I'm sketchy on the details (been a lot of years), but I know I went several years and somewhere around 1500 dives on a Sherwood Oasis 2. It was still running fine when I finally dropped it off with Javier at Cozumel Scuba Repair.:D
 
When I lived in the tropics I went 600 dives, in less than a year, without servicing my reg. After it was serviced (I didn't know how to service at them time) I noticed a significant difference in the performance. When I left the island I went 8 years without serving it, averaging around 50 dives a year with it. By this time I had learned how to service regs. There was one significant issue this time, there was a grain of sand inside the DIN retainer which scraped the inside of the reg. The retainer had to be replaced.

The above is simply one example and is not indicative to all regulators. Now that I have been on both ends (non-servicing with lots of diving and servicing regs) I highly recommend good maintenance and regular servicing.
 
My best guess, I went a lot of years without a logbook, is 15 years and over 1000 dives on a 1980 Sherwood Magnum. It stopped its trail of bubbles, although it still ran perfectly, so I had it rebuilt, since I was told the parts were no longer being made to solve that issue, I used it for a few more years and got a new Sherwood. I put it back in service when I bought a pony bottle.

To be fair, I always did my own work on second stages, so technically the second was cleaned, serviced, and adjusted as I found necessary. But the first ran, and runs now, flawlessly without intervention. Their environmental sealing technique is great.
 
So I am wondering how long have you taken your regulator without servicing? What happened? I’d like to dedicate a dive rite regulator to this experiment and take it for test diving once a month. Has anyone done such test before?

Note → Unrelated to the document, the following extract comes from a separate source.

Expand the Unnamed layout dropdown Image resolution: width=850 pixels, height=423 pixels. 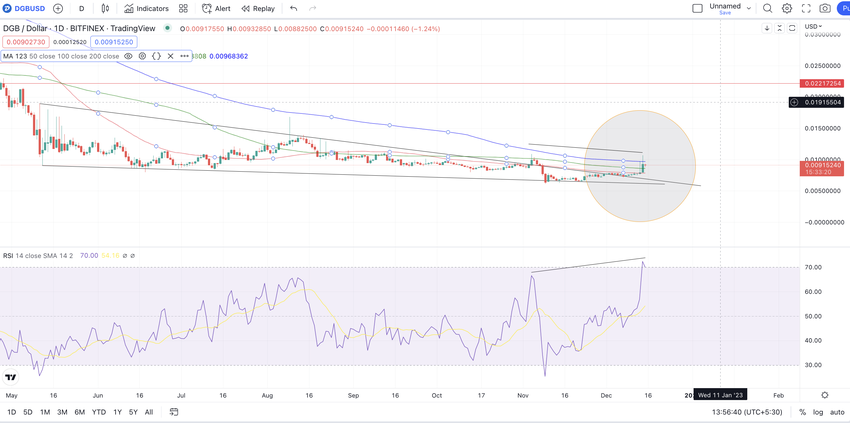click(749, 8)
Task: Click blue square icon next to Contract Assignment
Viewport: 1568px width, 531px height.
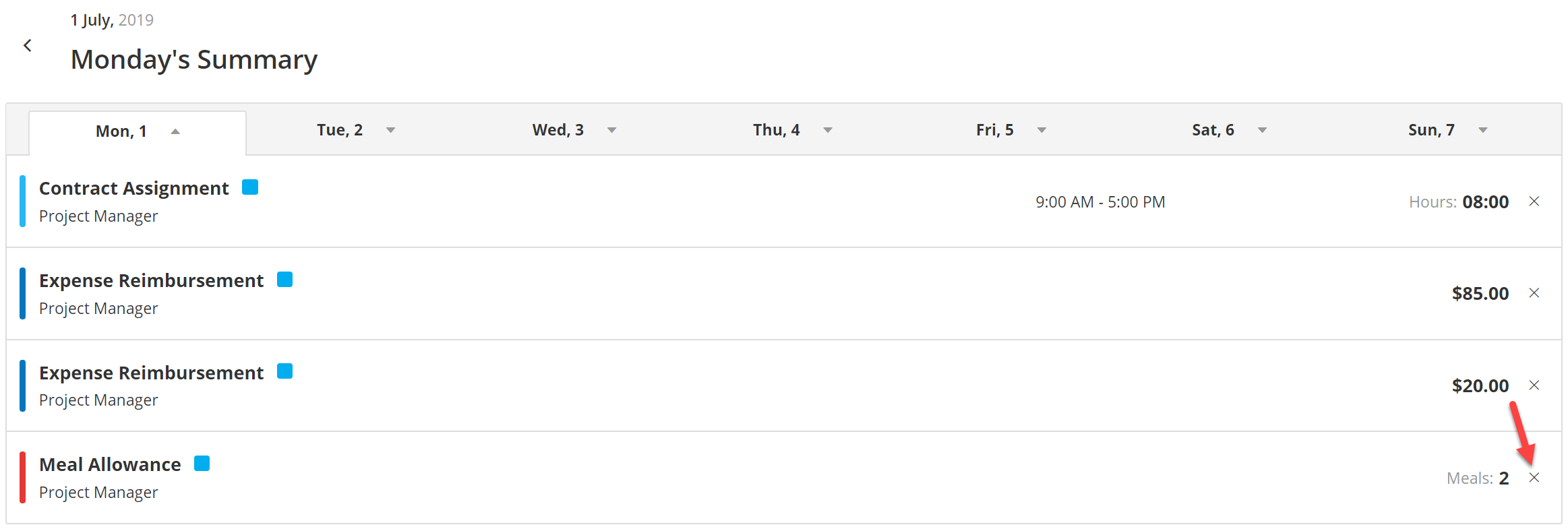Action: click(x=250, y=187)
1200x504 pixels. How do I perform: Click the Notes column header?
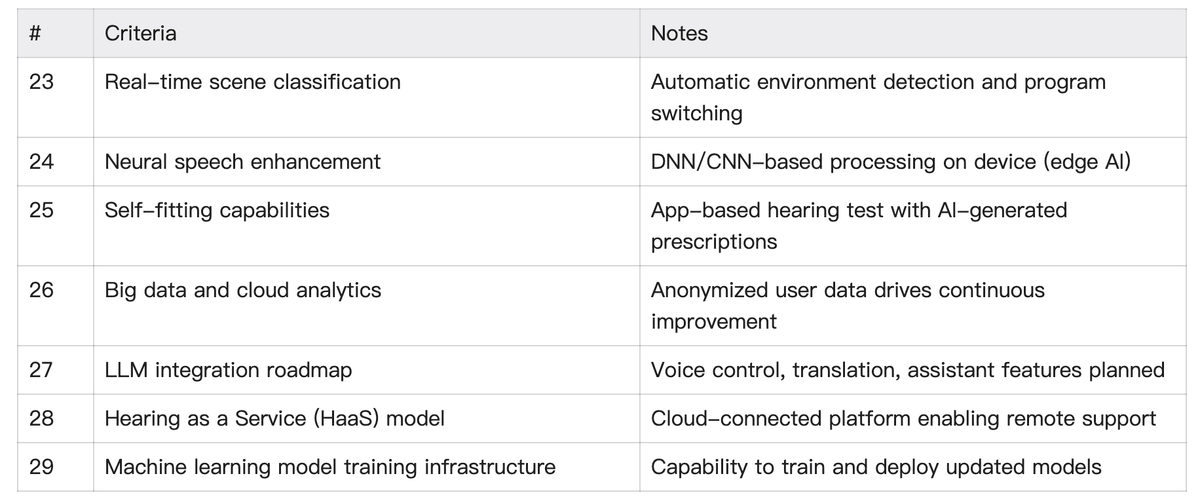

no point. There are several HOG prototype regulators at Cave Adventurers that have several thousand dives on them and haven't been touched since the factory built them...
You'll be waiting for a long time to get any meaningful data on it. The data also only applies to that specific regulator with that specific lot of HP seat.
 
So what type of experimentation goes into brands stating requirements like 2 years, 300 dives or you lose free parts for life etc. what have they done to their regs to come up with those requirements?
 
Probably not much. It’s what they ask you to do to guarantee performance. It’s more likely based on o-ring material property specifications than testing. In other words, o-rings typically start to lose elasticity at some point in time so 2 years is a conservative estimate of how long you can go until that happens (or until corrosion builds up or whatever.)

This is based on my experience as a mechanical design engineer (including pressure sealing components) and not based on my own personal scuba experience.

I went 2.5 years and maybe 200 dives before finally servicing first stage. Second stages are fun to mess around with so they’re cleaned more often.
 
Lawyers say some number of years. (They really do have to pick some service interval. They can't sit in a court and tell a judge that they didn't think regs needed any maintenance.) Dive shops say every year. As RyanT said, marketing tells them customers are getting leary of every year. Hey look, two years it is. I have a Deep6 DGX model first that is a couple of years old now. I have one conshelf first and one conshelf second that I rebuilt almost three years ago. My other regs have been rebuilt more often, mainly because I simply want more practice. None of them because a performance issue arose.
 
So what type of experimentation goes into brands stating requirements like 2 years, 300 dives or you lose free parts for life etc. what have they done to their regs to come up with those requirements?

2 years isn't much to check, but likely nothing. If you're trying to find out when they would age to failure, you'll be waiting a LOT longer than that. Hell, one of my parents Dacor regs that they purchased in the 80's and haven't serviced since 1993, is still locking up just fine... I'm sure guys like @herman @Luis H @couv and @Bryan@Vintage Double Hose have opened up regs that are 30+yrs old that still worked fine on their last service since they're big into vintage regs.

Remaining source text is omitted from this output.